• [Extracted text]
--- begin ---

India’s 16 UNESCO Intangible Cultural Heritage Elements: Complete List
India has 16 elements inscribed on UNESCO’s Representative List of the Intangible Cultural Heritage of Humanity — a tally that reached its current count on 10 December 2025, when Deepavali was inscribed at the 20th session of the Intergovernmental Committee, held for the first time in India at New Delhi’s Red Fort. That session evaluated 67 global nominations and added 55 to the Representative List. India’s journey on this list stretches from 2008, when three inaugural elements entered together, through performing arts, living festivals, oral traditions, a solitary craft, and two knowledge systems that span the entire subcontinent.
- India holds 16 inscribed elements on UNESCO’s ICH Representative List as of December 2025.
- Deepavali (2025) is the most recent addition; Garba of Gujarat (2023) was the one before it.
- All 16 Indian elements are on the Representative List — none are on the Urgent Safeguarding List.
- The Sangeet Natak Akademi, under India’s Ministry of Culture, prepares every nomination dossier.
- Chhath Mahaparva is India’s next nomination, targeting the 2026–27 cycle in a multinational bid.
The complete list of India’s 16 UNESCO ICH elements from 2008 to 2025

The table below is the definitive reference. Each row records the element’s official UNESCO name, the year it was inscribed, its primary domain under the 2003 Convention for the Safeguarding of Intangible Cultural Heritage, and its geographic base within India.

--- end ---

• [Material provided]
--- begin ---

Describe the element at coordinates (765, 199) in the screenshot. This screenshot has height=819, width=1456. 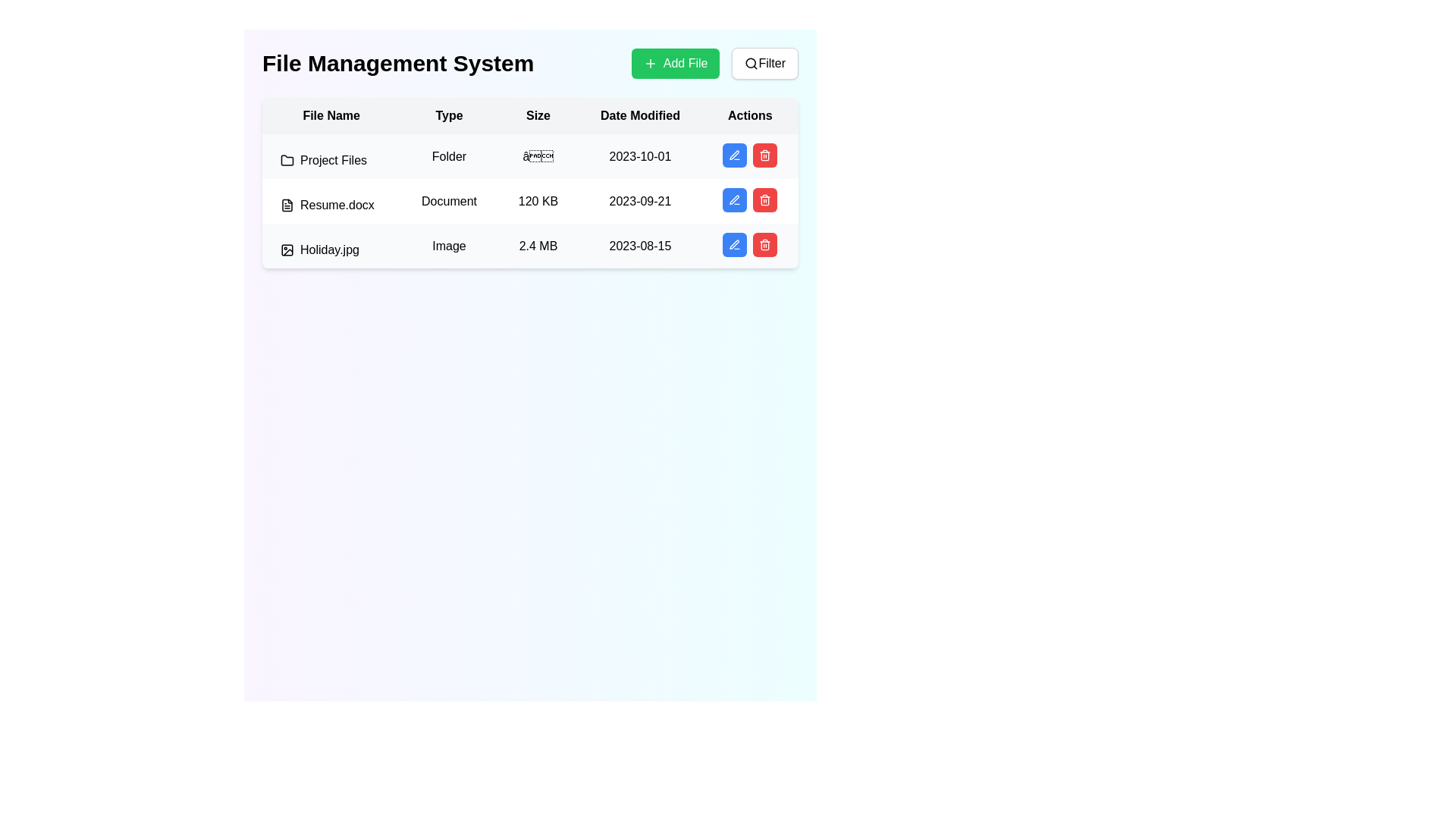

--- end ---

• [Problem set]
**1.** From the passage on India's UNESCO heritage elements, write out the text verbatim, starting at "- India holds" and ending at "a multinational bid.".
**2.** Answer these questions using the passage on India's UNESCO heritage elements:
(a) Where was the 20th session of the Intergovernmental Committee held?
(b) Which body prepares every nomination dossier?
(c) Which element is India's next nomination, and which cycle does it target?
The data has no role in this exercise.

• [Answers to the exercise]
**1.**
- India holds 16 inscribed elements on UNESCO’s ICH Representative List as of December 2025.
- Deepavali (2025) is the most recent addition; Garba of Gujarat (2023) was the one before it.
- All 16 Indian elements are on the Representative List — none are on the Urgent Safeguarding List.
- The Sangeet Natak Akademi, under India’s Ministry of Culture, prepares every nomination dossier.
- Chhath Mahaparva is India’s next nomination, targeting the 2026–27 cycle in a multinational bid.

**2.**
(a) At New Delhi's Red Fort.
(b) The Sangeet Natak Akademi, under India's Ministry of Culture.
(c) Chhath Mahaparva, targeting the 2026–27 cycle.